The Library acquired the Lomax collection in 2004. In recent years, the Association for Cultural Equity has undertaken to clear the way for public dissemination of the material. It contacted the makers and copyright holders of as many of the films in the collection as possible — a tall order, as the aging material had always been held primarily for research purposes, rather than broad distribution.

The films it will preserve with the NFPF grant are not known to exist anywhere else. The Association for Cultural Equity plans to provide access to digitized versions of the films, with introductions from Ms. Paulay, via the Global Jukebox, an online platform that already provides some ACE teaching resources.
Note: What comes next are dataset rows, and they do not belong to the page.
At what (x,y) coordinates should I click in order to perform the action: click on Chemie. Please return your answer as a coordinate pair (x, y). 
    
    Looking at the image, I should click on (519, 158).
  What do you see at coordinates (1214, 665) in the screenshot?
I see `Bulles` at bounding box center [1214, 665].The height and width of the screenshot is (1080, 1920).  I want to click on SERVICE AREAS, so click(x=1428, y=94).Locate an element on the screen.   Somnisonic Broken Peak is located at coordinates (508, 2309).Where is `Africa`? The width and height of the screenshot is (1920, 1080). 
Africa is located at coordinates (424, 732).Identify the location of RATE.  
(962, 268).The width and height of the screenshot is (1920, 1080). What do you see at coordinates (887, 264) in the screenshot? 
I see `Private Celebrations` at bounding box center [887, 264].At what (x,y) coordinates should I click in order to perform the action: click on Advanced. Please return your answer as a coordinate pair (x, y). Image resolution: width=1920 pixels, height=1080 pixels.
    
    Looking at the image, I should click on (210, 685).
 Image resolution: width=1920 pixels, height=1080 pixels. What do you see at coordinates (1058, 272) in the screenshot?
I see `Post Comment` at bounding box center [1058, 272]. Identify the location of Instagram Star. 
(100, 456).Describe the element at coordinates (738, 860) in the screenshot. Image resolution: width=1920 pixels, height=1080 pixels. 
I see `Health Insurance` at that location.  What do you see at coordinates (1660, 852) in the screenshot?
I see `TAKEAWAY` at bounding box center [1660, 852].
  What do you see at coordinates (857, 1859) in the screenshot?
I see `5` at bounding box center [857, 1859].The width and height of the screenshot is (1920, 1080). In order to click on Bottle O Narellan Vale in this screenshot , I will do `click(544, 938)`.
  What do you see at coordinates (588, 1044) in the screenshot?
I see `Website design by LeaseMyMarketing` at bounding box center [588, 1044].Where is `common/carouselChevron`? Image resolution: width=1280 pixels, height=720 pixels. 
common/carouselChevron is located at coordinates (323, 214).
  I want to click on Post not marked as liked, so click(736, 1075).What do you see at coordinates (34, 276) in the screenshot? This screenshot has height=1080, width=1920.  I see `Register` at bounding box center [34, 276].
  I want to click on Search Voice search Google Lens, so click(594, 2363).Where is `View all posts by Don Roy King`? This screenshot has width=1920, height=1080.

The AEC’s efforts to preserve and disseminate the choreometrics material and approaches embodied in the Presentation Library, in digitized form, “is an essential part of the Association for Cultural Equity’s overall mission to preserve local expressive forms and discover the connections among them,” the association’s successful grant proposal said. “It is as germane and urgent today as it was in Lomax’s time to recognize the phenomenal diversity in these expressive styles, while acknowledging the communicative drive that makes us human.”